If you want to buy a car that still has a lien on it, you must understand that the lienholder must be paid off first. It’s as if the vehicle is co-owned by the owner and the lienholder, and therefore that remaining debt must be paid off before ownership is transferred.
This third party financial interest can be complicated, but not impossible. So… should you buy a car with a lien on it? It can be financially savvy for a buyer who is willing to deal with additional hurdles — if someone is desperate to get out of debt, you may get a lower price on the liened vehicle.
Begin by ensuring you know exactly how much money is still owed, and to whom. A DMV and VIN check is fundamental. You must get the lien officially discharged as soon as possible, and there are a few possible ways to go about this.
The first way is to go directly to the lienholder with the seller. With all three of you in the room, you can pay off the lender directly, then give the remaining money to the seller. Make sure there is a signed agreement before you exchange any money.

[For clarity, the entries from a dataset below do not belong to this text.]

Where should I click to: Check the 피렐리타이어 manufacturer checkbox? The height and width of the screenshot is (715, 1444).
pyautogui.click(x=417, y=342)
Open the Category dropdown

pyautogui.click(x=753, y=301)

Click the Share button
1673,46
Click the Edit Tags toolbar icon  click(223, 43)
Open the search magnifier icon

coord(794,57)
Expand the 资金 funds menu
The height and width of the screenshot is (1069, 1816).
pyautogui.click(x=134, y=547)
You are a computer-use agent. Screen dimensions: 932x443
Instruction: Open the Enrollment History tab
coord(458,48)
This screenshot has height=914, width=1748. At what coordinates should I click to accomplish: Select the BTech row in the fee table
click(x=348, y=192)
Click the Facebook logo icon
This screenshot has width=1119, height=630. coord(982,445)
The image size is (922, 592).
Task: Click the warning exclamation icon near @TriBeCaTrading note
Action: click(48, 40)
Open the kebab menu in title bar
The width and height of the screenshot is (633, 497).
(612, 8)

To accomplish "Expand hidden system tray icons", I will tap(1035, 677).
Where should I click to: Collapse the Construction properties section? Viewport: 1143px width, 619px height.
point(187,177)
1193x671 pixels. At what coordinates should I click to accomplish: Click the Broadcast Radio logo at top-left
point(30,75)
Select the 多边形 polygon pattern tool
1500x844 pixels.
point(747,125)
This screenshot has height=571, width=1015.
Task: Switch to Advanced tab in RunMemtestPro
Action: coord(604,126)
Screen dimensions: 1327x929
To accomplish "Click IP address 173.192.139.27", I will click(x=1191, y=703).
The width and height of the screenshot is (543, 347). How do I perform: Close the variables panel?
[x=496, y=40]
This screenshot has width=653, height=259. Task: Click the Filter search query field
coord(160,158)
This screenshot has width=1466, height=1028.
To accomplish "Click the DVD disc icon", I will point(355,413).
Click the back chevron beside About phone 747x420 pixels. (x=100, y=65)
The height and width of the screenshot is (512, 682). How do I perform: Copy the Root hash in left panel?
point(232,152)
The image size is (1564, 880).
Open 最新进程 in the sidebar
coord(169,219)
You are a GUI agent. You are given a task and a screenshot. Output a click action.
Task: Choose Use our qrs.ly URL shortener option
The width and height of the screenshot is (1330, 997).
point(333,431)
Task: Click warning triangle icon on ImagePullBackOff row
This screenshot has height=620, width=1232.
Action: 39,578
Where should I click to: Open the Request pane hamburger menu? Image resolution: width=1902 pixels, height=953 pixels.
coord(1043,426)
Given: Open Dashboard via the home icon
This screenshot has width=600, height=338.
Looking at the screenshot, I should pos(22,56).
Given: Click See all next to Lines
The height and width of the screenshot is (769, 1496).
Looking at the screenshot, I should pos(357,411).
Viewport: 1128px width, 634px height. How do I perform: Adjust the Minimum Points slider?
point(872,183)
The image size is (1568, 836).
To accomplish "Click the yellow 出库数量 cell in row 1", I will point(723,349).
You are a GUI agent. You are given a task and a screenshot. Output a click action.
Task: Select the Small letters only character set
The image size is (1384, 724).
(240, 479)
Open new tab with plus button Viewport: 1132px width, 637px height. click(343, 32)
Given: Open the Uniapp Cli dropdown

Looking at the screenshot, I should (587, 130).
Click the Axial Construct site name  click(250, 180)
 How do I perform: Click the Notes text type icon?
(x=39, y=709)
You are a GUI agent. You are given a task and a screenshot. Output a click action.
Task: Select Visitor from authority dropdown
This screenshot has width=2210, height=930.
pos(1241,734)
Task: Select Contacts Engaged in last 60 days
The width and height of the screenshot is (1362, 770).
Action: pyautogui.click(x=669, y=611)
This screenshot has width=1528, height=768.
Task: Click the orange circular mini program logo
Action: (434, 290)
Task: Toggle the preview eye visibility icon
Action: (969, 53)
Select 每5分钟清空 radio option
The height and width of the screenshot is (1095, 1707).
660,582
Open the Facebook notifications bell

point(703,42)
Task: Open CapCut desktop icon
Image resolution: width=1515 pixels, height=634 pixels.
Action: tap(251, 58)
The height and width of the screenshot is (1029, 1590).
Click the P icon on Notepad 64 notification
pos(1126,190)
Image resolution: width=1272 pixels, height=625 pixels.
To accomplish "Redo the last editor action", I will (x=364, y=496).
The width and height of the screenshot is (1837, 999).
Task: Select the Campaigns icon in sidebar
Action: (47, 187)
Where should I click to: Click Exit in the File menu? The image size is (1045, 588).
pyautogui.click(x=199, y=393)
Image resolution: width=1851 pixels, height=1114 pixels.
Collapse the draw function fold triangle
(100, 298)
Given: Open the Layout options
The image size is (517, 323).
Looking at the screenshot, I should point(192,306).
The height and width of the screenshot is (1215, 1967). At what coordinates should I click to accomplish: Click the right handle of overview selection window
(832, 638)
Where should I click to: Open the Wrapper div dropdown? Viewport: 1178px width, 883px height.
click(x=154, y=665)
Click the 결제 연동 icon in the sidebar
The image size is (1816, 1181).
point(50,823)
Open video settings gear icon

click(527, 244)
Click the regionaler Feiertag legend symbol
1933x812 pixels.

Another option is to use an escrow service. Escrow will protect everyone involved, oversee loan payments, and smooth the paperwork to ensure the quickest possible title transfer. The only downside to this option is that a typical escrow service will charge a small percentage fee.
Or, the seller can refinance the balance of the lien loan into a personal loan, thereby removing the lien from the vehicle title. When the vehicle itself is no longer serving as collateral, it will be free to purchase.
The last, and most precarious option, is that you take the lien payments over yourself, while the vehicle is still registered to the original owner. This is the least stable situation, since the vehicle will not officially belong to you until the lien is paid off. But if both parties trust one another, this is an option that minimizes waiting time and paperwork.